PROBLEMS TO SOLVE.
A. Reproduce the stretch of the forum post about disk reads from "I just noticed" through "be fully sequential?".
B. Translate this sentence from the forum post about disk reads into German: "How can I rearrange the data to be fully sequential?"

— start of SELECTION —

Registered: Oct 2018
Posts: 4

Original Poster
Rep: Reputation: Disabled
Thanks for the posts so far,

I just noticed I had "150Mbit/s" instead of "150MB/s" in my first post, corrected it now.

@syg00
Basically my workload is Sequential, with "almost" I meant that some config files get loaded at the beginning from the HDD, they might not be read sequentially, but at the end it doesn't really matter about those small files.

The 2 files are getting read at the same time (one file for one thread), therefore the read arm of the disk probably needs to jump from one to the other file to read the data. I don't know the exact layout of the disks, are there some tools that can display this relatively easy? How can I rearrange the data to be fully sequential?
I could put those files on 2 different drives to read from (there the data should be sequential), but the problem with that is that the files "get out of sync" - yes the need to be read at the same time (2 Threds that aren't synchronized).

— end of SELECTION —
— start of INFORMATION SHOWN —

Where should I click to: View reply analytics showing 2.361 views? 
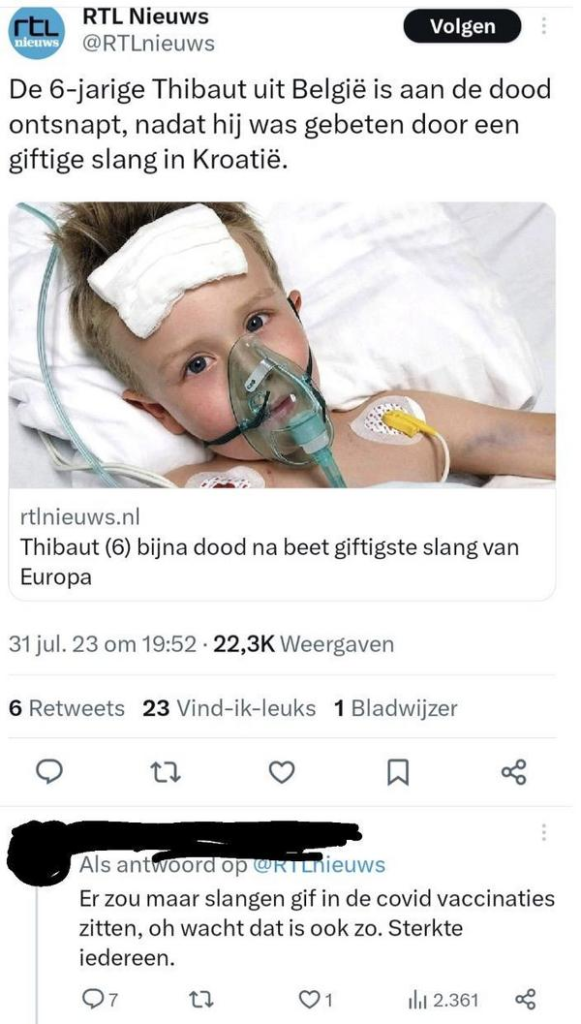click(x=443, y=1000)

— end of INFORMATION SHOWN —
— start of INFORMATION SHOWN —

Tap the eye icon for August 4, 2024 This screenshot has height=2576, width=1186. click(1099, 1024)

— end of INFORMATION SHOWN —

THE ANSWERS.
A.
I just noticed I had "150Mbit/s" instead of "150MB/s" in my first post, corrected it now.

@syg00
Basically my workload is Sequential, with "almost" I meant that some config files get loaded at the beginning from the HDD, they might not be read sequentially, but at the end it doesn't really matter about those small files.

The 2 files are getting read at the same time (one file for one thread), therefore the read arm of the disk probably needs to jump from one to the other file to read the data. I don't know the exact layout of the disks, are there some tools that can display this relatively easy? How can I rearrange the data to be fully sequential?

B. Wie kann ich die Daten so neu anordnen, dass sie vollständig sequenziell sind?